US stocks rallied on Monday, tracking a relief rally that swept through Asian and European markets, after centrist candidate and market favorite Emmanuel Macron won the first round of the French presidential election.
Pro-EU Macron is expected to beat right-wing rival Marine Le Pen in a deciding vote on May 7 according to polls, which were mostly right about the first-round results.
“This alleviates fears that we were going to have to navigate a French exit (from) the European Union,” said Brian Jacobsen, chief portfolio strategist at Wells Fargo Funds Management in Menomonee Falls, Wisconsin.
“This is a classic relief rally showing up most in financials,” he said. “We cleared this hurdle and now it's a little bit more clear running.”
European banks jumped 7.4 per,cent, while banks on the S&P 500 added 2.8 per cent.

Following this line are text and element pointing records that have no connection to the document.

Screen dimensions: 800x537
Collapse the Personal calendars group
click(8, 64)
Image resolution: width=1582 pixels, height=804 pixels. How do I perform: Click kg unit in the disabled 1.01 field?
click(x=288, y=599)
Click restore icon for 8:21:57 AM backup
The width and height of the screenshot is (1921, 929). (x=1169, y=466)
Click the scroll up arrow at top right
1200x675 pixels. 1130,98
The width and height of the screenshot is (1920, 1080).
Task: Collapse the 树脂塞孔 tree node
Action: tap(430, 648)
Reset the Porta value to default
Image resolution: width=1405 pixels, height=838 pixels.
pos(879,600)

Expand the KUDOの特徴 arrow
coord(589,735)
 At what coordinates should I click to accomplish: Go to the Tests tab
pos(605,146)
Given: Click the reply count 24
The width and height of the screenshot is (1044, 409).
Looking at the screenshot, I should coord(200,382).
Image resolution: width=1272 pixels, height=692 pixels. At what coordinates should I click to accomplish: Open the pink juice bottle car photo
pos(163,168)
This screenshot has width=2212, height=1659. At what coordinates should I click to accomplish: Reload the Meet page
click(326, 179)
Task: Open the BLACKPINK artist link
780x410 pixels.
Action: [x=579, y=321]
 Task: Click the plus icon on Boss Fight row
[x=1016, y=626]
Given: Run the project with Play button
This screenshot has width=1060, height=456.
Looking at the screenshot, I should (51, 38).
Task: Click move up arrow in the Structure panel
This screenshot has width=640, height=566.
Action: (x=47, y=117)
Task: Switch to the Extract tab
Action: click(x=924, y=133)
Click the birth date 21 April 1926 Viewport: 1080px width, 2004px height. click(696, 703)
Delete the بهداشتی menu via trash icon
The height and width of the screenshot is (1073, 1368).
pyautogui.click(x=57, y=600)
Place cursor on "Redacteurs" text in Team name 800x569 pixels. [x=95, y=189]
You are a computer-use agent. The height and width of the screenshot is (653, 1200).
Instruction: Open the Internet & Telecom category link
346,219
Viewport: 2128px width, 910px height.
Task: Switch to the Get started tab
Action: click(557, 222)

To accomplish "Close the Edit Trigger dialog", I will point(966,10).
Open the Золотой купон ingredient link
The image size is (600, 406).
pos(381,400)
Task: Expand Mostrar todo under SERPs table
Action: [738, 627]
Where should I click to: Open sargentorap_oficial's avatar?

The moves across markets point to an unwinding of bets taken in the past few days when traders had turned defensive ahead of the French election.
The Dow Jones Industrial Average rose 216.13 points, or 1.05 per cent, to 20,763.89, the S&P 500 gained 25.46 points, or 1.08 per cent, to 2,374.15 and the Nasdaq Composite added 73.30 points, or 1.24 per cent, to 5,983.82.
MSCI's gauge of stocks across the globe gained 1.56 per cent to 453.5 after touching a record high of 453.7.
US investors are also gearing up for the busiest earnings week in at least a decade, with over 190 S&P 500 members, including heavyweights Alphabet and Microsoft , due to report results this week.
“Earnings are coming in better than expected and this is for a quarter where estimates were pretty tight. We didn't see much pullback with estimates in the course of the quarter, so expectations were high and we're beating them,” said Art Hogan, chief market strategist at Wunderlich Securities in New York.
Of the 100 S&P 500 companies that have reported results so far, 77 per cent have beaten profit expectations, according to Thomson Reuters I/B/E/S. This has helped lift the blended profit growth estimates to 11 per cent from 10 per cent at the start of the earnings season.
Medical device maker C R Bard jumped almost 20 per cent to $302.41 after US medical equipment supplier Becton Dickinson said it would buy Bard for $24 billion.
Defensive trades suffered as traders embraced risk. Spot gold dropped 0.6 per cent to $1,276.10 an ounce. The safe-haven Japanese yen weakened 0.58 per cent versus the greenback at 109.73 per dollar. The CBOE Volatility index ended at 10.84, its lowest since February 14.
Advancing issues outnumbered declining ones on the NYSE by a 2.47-to-1 ratio; on Nasdaq, a 2.61-to-1 ratio favoured advancers.
The S&P 500 posted 72 new 52-week highs and 2 new lows; the Nasdaq Composite recorded 191 new highs and 43 new lows.
About 6.8 billion shares changed hands in US exchanges, above the 6.3 billion daily average over the last 20 sessions.